*Supplied entries:*
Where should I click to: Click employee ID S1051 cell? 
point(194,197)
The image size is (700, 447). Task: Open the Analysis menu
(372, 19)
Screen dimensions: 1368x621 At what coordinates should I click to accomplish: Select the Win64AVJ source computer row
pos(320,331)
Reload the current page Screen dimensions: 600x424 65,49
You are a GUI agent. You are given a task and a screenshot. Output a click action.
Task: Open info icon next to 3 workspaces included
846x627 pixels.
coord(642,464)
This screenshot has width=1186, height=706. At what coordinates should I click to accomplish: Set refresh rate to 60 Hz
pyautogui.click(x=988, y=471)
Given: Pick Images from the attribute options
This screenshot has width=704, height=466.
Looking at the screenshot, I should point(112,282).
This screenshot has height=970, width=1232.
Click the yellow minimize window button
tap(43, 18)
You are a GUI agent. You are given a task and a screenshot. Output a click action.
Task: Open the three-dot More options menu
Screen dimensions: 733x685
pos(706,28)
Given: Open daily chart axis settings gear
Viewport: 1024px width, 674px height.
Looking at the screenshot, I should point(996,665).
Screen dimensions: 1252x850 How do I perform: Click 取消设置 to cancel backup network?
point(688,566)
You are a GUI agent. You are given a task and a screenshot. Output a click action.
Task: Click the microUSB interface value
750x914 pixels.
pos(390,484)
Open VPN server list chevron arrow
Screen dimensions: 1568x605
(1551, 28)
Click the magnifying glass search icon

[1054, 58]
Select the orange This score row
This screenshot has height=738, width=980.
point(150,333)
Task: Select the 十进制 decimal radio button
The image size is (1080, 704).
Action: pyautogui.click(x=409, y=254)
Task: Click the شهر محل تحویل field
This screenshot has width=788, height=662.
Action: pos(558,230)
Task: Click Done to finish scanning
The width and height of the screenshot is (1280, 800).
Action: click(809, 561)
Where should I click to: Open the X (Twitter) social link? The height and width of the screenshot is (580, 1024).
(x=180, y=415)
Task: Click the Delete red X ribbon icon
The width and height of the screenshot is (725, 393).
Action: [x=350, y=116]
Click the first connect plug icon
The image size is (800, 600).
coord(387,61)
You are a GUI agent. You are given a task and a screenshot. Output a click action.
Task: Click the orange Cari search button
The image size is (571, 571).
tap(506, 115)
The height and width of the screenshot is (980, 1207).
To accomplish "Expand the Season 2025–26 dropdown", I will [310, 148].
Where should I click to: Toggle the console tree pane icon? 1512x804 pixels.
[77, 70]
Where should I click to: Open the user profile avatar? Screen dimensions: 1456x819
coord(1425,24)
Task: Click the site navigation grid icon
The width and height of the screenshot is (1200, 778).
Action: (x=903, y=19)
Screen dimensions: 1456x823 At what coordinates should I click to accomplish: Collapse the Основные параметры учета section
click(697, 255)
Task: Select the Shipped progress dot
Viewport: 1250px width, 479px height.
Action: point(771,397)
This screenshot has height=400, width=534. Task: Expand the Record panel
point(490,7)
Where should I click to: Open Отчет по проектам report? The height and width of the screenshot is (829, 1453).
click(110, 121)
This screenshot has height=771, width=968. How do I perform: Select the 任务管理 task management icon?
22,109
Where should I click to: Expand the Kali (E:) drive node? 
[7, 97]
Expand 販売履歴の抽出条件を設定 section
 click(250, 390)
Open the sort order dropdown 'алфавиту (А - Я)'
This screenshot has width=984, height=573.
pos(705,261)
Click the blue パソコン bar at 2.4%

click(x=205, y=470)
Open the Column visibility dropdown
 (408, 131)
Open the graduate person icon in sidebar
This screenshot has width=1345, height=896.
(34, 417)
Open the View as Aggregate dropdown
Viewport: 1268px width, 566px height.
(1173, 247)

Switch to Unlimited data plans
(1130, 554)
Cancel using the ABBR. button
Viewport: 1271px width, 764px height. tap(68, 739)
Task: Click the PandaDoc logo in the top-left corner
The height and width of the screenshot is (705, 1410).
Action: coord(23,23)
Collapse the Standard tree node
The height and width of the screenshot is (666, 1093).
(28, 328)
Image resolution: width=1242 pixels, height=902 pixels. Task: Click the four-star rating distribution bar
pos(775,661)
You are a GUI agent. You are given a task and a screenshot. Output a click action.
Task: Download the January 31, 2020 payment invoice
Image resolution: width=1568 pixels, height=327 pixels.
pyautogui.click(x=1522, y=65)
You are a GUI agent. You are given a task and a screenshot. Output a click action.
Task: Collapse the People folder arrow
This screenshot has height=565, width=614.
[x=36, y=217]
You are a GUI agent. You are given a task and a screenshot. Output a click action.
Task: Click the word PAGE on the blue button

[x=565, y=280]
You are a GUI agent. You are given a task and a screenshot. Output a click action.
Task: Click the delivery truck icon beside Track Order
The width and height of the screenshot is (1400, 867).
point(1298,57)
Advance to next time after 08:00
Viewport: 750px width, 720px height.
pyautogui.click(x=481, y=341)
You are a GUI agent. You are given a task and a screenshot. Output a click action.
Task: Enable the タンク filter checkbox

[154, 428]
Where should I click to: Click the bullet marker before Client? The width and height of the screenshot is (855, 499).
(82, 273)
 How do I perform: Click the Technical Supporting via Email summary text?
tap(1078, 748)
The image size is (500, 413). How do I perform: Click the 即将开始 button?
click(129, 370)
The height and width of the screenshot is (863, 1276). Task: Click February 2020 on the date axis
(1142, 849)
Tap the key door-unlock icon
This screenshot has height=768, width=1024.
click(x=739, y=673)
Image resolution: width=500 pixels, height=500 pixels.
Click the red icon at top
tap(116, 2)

*Assignment:* Only one stretch of the records above is wanted: the lines between the one holding "This screenshot has width=1186, height=706." and the one holding "Given: Pick Images from the attribute options", inclusive, reproduced exactly.

*Answer box:*
This screenshot has width=1186, height=706. At what coordinates should I click to accomplish: Set refresh rate to 60 Hz
pyautogui.click(x=988, y=471)
Given: Pick Images from the attribute options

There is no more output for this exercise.